On 28.09.2014 23:59, Donald Stufft wrote:
> 
>> On Sep 28, 2014, at 5:36 PM, M.-A. Lemburg <m...@egenix.com 
>> <mailto:m...@egenix.com>> wrote:
>>
>> On 28.09.2014 21:31, Donald Stufft wrote:
>>> Hello All!
>>>
>>> I'd like to discuss the idea of moving PyPI to having immutable files. This
>>> would mean that once you publish a particular file you can never reupload 
>>> that
>>> file again with different contents. This would still allow deleting the 
>>> file or
>>> reuploading it if the checksums match what was there prior.
>>>
>>> This would be good for a few reasons:
>>>
>>> * It represents "best practices" for version numbers. Ideally if two people
>>>  have version "2.1" of a project, they'll have the same code, however as it
>>>  stands two people installing at two different times could have two very
>>>  different versions.
>>>
>>> * This will make improving the PyPI infrastructure easier, in particular it
>>>  will make it simpler to move away from using a glusterfs storage array and
>>>  switch to a redudant set of cloud object stores.
>>>
>>>
>>> In the past this was brought up and a few points were brought against it, 
>>> those
>>> were:
>>>
>>> 1. That authors could simply change files that were hosted on not PyPI 
>>> anyways
>>>   so it didn't really do much.
>>>
>>> 2. That it was too hard to test a release prior to uploading it due to the
>>>   nature of distutils requiring you to build the release in the same command
>>>   as the upload.
>>>
>>> With the fact that pip no longer hits external URLs by default, I believe 
>>> that
>>> the first item is no longer that large of a factor.
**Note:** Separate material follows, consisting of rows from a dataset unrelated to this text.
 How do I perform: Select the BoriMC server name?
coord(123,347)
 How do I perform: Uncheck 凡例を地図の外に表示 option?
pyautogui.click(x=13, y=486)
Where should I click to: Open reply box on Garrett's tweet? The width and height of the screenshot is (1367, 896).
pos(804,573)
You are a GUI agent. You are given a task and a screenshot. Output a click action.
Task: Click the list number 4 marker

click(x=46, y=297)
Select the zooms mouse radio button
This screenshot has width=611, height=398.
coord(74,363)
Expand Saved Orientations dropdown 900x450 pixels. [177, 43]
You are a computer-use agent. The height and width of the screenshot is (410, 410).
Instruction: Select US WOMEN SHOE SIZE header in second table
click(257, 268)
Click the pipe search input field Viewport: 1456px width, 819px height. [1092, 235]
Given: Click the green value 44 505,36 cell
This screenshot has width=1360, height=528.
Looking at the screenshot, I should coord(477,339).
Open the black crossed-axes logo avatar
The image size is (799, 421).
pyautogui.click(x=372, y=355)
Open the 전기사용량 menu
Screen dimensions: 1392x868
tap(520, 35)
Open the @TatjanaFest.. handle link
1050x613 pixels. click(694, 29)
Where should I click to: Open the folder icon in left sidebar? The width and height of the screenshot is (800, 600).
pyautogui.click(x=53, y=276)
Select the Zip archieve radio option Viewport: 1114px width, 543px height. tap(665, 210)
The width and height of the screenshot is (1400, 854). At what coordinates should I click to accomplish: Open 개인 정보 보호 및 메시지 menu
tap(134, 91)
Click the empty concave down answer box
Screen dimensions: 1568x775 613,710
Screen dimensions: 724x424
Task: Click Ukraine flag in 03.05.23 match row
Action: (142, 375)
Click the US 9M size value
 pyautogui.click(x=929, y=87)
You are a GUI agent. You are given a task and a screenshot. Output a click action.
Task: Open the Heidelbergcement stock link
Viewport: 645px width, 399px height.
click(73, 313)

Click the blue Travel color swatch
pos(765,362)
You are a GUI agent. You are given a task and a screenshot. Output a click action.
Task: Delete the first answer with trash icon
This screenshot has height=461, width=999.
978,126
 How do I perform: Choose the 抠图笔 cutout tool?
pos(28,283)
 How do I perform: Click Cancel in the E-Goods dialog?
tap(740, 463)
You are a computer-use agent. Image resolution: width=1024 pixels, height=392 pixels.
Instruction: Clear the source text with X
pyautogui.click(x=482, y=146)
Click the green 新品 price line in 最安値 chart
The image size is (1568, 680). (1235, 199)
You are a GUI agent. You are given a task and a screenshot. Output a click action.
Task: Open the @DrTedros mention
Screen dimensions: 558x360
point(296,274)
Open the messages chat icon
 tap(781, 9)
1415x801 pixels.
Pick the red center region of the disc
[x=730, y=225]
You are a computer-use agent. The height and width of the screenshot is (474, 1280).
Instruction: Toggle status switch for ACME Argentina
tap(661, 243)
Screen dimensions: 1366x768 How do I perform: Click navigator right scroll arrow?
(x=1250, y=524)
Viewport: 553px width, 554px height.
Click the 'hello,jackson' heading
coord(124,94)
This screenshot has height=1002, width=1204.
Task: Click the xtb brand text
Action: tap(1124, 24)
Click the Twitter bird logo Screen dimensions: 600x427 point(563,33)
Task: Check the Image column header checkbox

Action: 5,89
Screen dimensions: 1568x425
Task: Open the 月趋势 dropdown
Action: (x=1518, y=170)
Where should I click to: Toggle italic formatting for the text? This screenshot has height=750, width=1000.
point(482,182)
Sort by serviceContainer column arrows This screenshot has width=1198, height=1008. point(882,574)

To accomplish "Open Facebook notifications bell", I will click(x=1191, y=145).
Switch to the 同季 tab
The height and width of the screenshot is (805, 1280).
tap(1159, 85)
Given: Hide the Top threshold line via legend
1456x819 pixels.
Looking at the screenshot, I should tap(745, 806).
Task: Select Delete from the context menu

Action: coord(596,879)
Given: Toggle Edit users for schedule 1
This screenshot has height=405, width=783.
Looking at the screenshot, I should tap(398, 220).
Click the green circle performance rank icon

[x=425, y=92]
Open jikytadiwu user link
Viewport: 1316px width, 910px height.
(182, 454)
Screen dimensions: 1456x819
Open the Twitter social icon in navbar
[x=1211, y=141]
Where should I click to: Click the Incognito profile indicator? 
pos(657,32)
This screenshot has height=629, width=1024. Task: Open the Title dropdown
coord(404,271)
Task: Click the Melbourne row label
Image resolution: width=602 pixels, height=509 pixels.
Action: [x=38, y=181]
People can do whatever 
>>> they
>>> want on external URLs of course, however if something is coming from PyPI as
>>> end users should now be aware of, they can know it is immutable.
>>>
>>> Now that there is twine, which allows uploading already created packages, I
>>> also believe that the second item is no longer a concern. People can easily
>>> create a distribution using ``setup.py sdist``, test it, and then upload 
>>> that
>>> exact thing they tested using ``twine upload <path to sdist>``.
>>
>> -1.
>>
>> It does happen that files need to be reuploaded because of a bug
>> in the release process and how people manage their code is really
>> *their* business, not that of PyPI.
> 
> Can you describe a reasonable hypothetical situation where this would occur
> often enough as to be something that is likely to happen on a consistent
> basis? Originally the problem was there was little ability to easily upload
> pre-created files so there was a reasonable chance that there may be a
> packaging bug that didn’t get exposed until you actually packaged + released.
>
> With the advent of twine though it’s now possible to test the exact bits that
> get uploaded to PyPI making that particular issue no longer a problem.
>
> However, the fact that the files are not immutable *do* cause a number of
> problems that need to be worked around in the mirroring infrastructure, the
> CDN, and for scaling PyPI out and removing the glusterfs component.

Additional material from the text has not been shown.